There has been very little action taking place around the league in recent days, but July 10 will bring a minor event that could eventually have some relevance for Patriots fans: the annual supplemental draft.

Every year since 1977 the NFL has held a supplemental draft for players who for a various reasons missed out on the deadline to declare for the regular draft or had suddenly found their college eligibility expired.

NFL.com's Gil Brandt recently had an interesting piece with some background on the subject, citing former Notre Dame running back Al Hunter as the first supplement pick (by Seattle in 1977).

Since then, 32 players have been chosen over a span of 26 drafts. The process is simple: the teams pick in the same order as they did in April, with each club deciding whether they want to select a player. The process continues through each round (1-7) and teams can use all, some or none of their picks.

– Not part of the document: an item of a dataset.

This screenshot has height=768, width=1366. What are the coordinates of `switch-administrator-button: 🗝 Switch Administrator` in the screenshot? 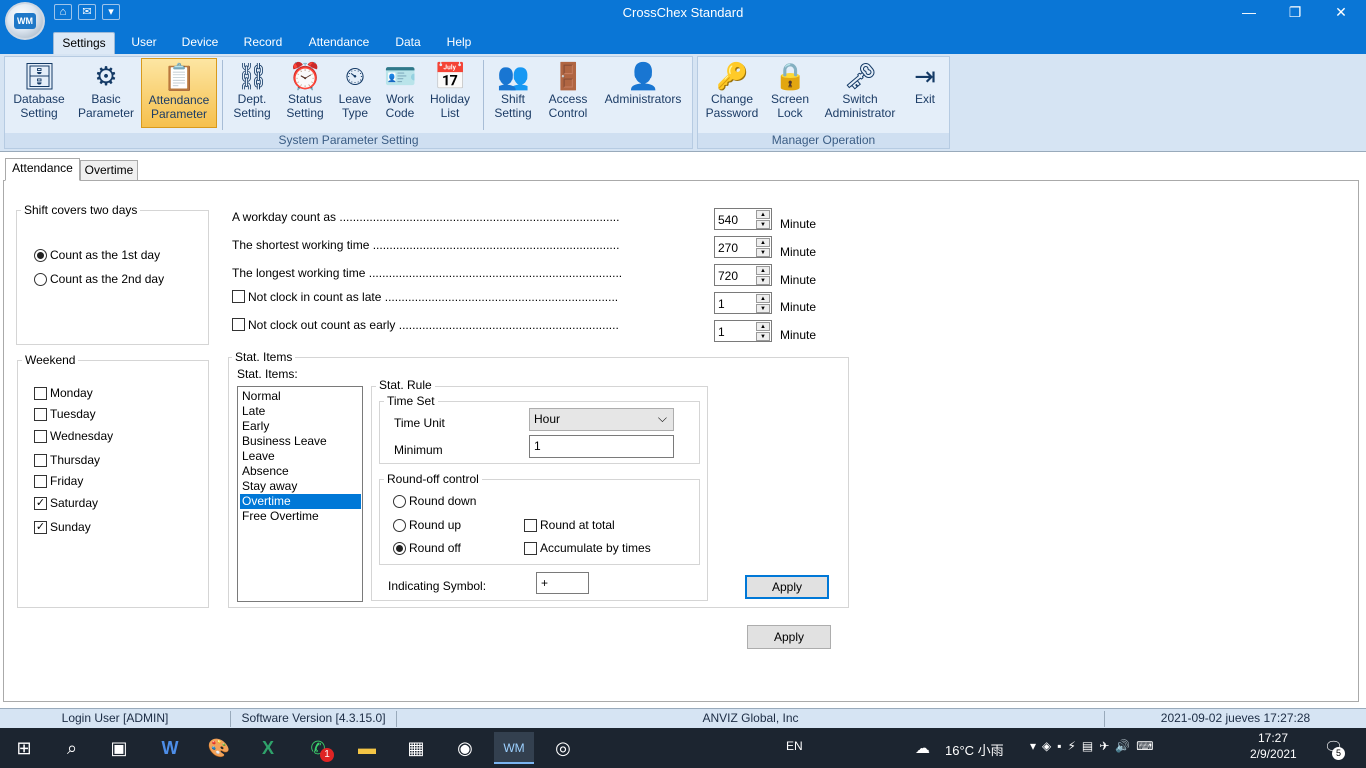 It's located at (860, 93).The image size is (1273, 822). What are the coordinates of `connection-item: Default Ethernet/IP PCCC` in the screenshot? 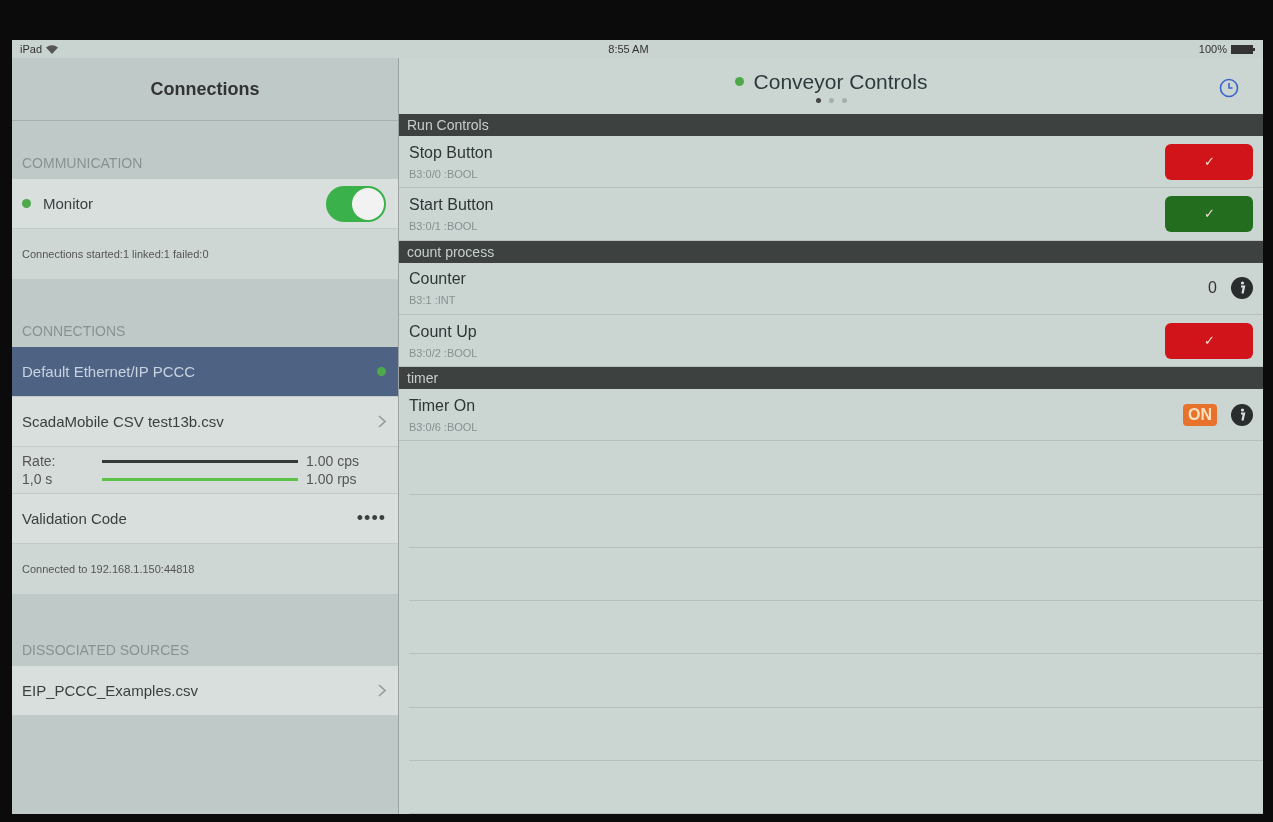 It's located at (205, 372).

If a team uses its first-round pick, it loses its first rounder in the subsequent draft. For example, the Patriots took cornerback J'Juan Cherry in the fourth round in the 1999 supplemental draft. That meant New England forfeited its fourth-round pick in the 2000 draft.

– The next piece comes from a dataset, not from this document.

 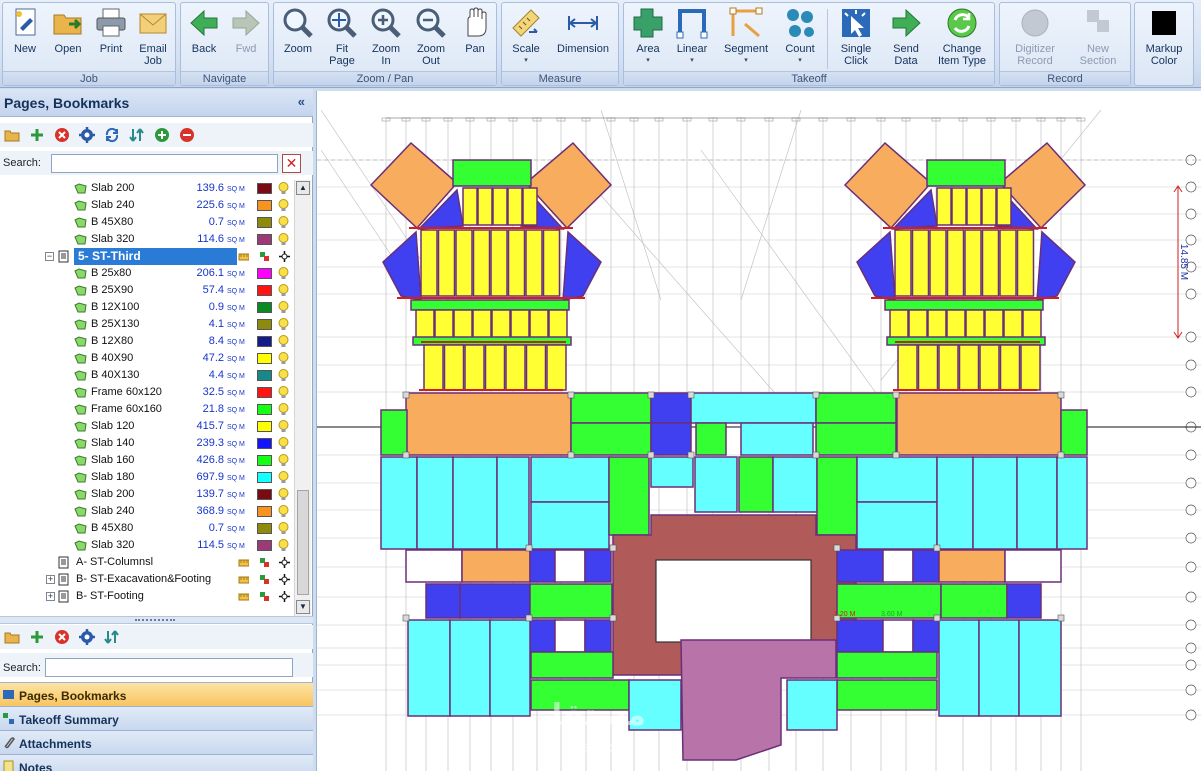 I want to click on tree-item-row: B 25X130 4.1 SQ M, so click(x=147, y=324).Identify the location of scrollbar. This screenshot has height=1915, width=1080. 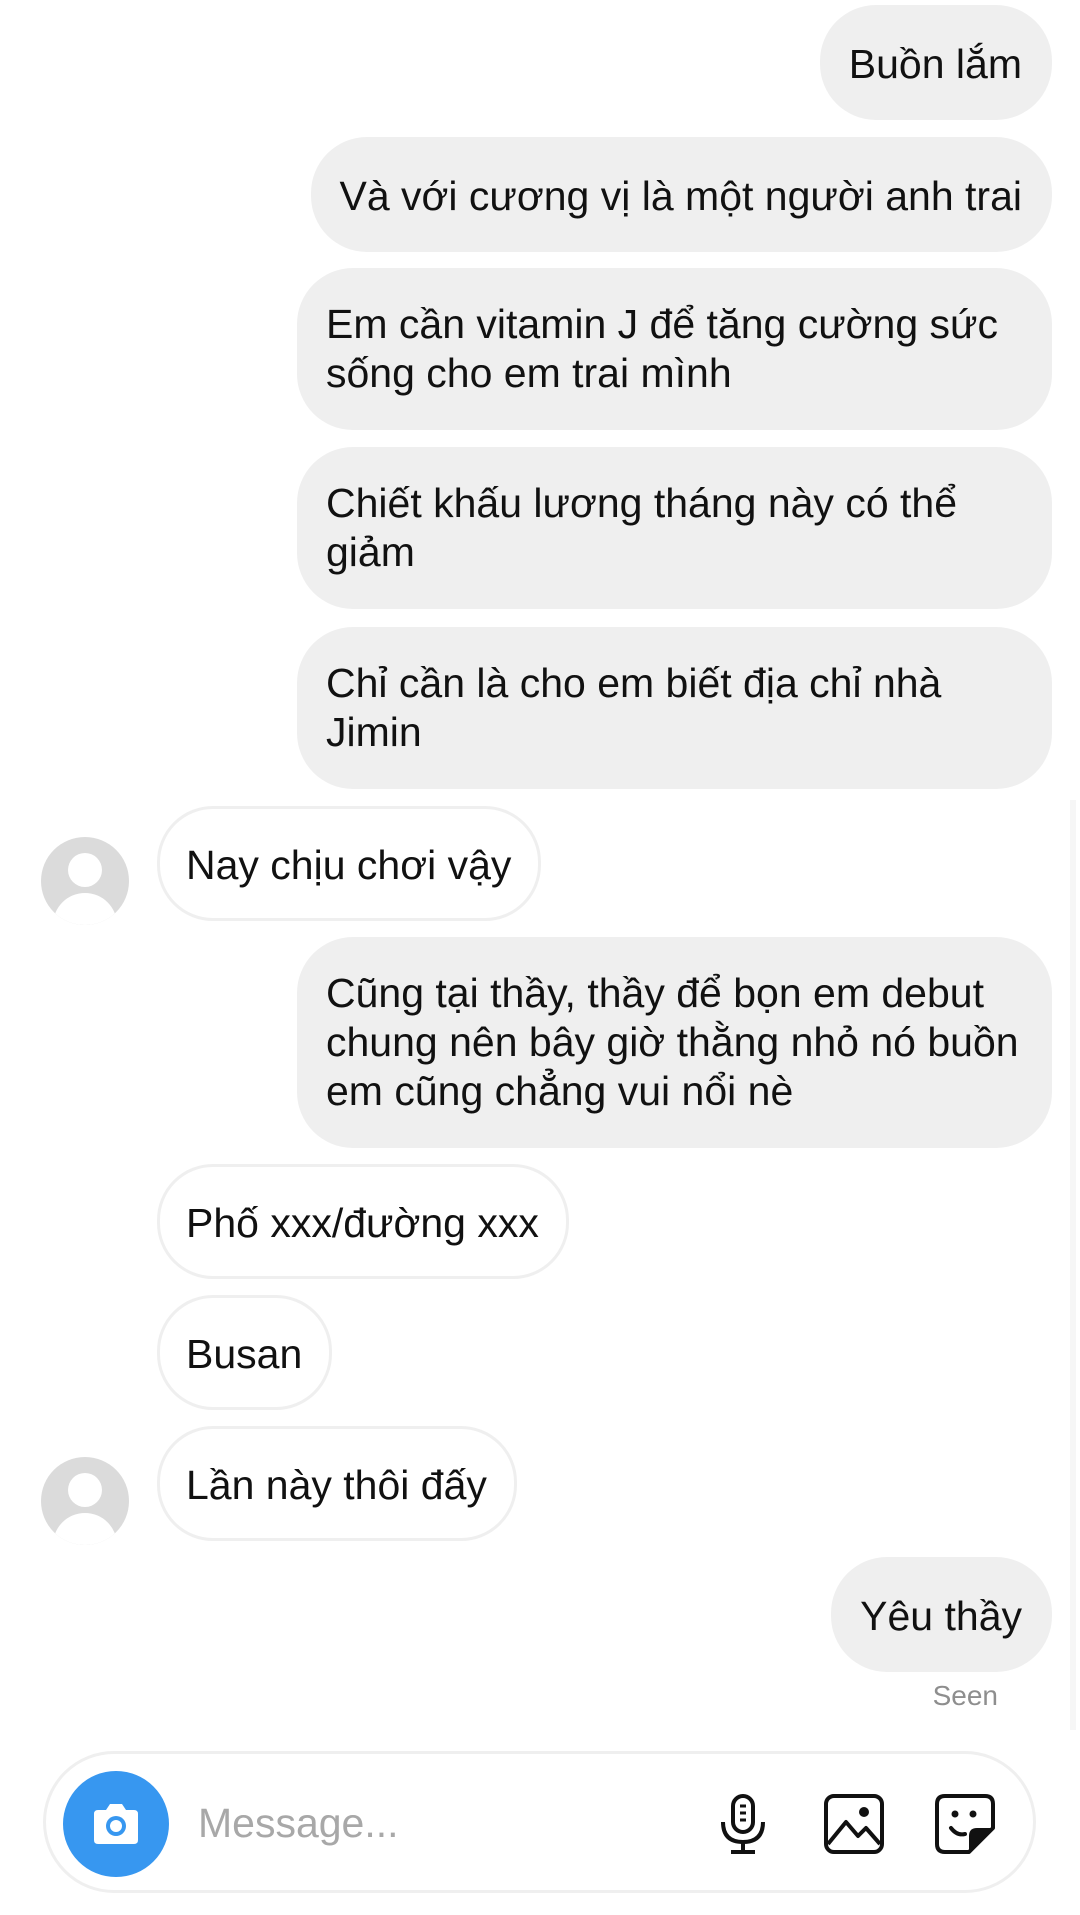
(1073, 1265).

Over the years there have been eight first-round selections. Included among that group are big-name players such as quarterbacks Bernie Kosar and Steve Walsh, linebacker Brian Bosworth and wide receiver Rob Moore.

This year's crop is made up of six players: Defensive tackle Jason Cedeno of Northeastern Oklahoma State, defensive ends Earl Cochran (Alabama State) and Noah Happe (Oregon State), running back Tony Hollings of Georgia Tech and wide receivers Donovan Morgan (Louisiana-Lafayette) and Brad Pyatt (Northern
Colorado).

The most intriguing name (both overall and for the Patriots) is Hollings. The former defensive back successfully made the switch to running back and was shredding opposing defenses through four games until he tore his ACL and missed the rest of the season.

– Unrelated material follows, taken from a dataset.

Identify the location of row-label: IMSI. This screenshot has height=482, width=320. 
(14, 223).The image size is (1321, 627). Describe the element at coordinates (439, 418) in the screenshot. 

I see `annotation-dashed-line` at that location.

According to Brandt, at just a hair below 5-11 and 223 pounds with 4.47 speed, Hollings possesses the speed/power combination that NFL personnel men love. In just four games he had 92 carries for 633 yards and a mind-boggling 11 touchdowns.

The Patriots backfield is getting to be crowded with the addition of Michael Cloud, but Hollings might be worth taking a gamble on. Antowain Smith will almost surely carry the bulk of the load in 2003 but if Hollings proves he's recovered from the injury he could be a long-term alternative. If the Patriots could get him with a fifth- or sixth-round pick, he might turn out to be a steal.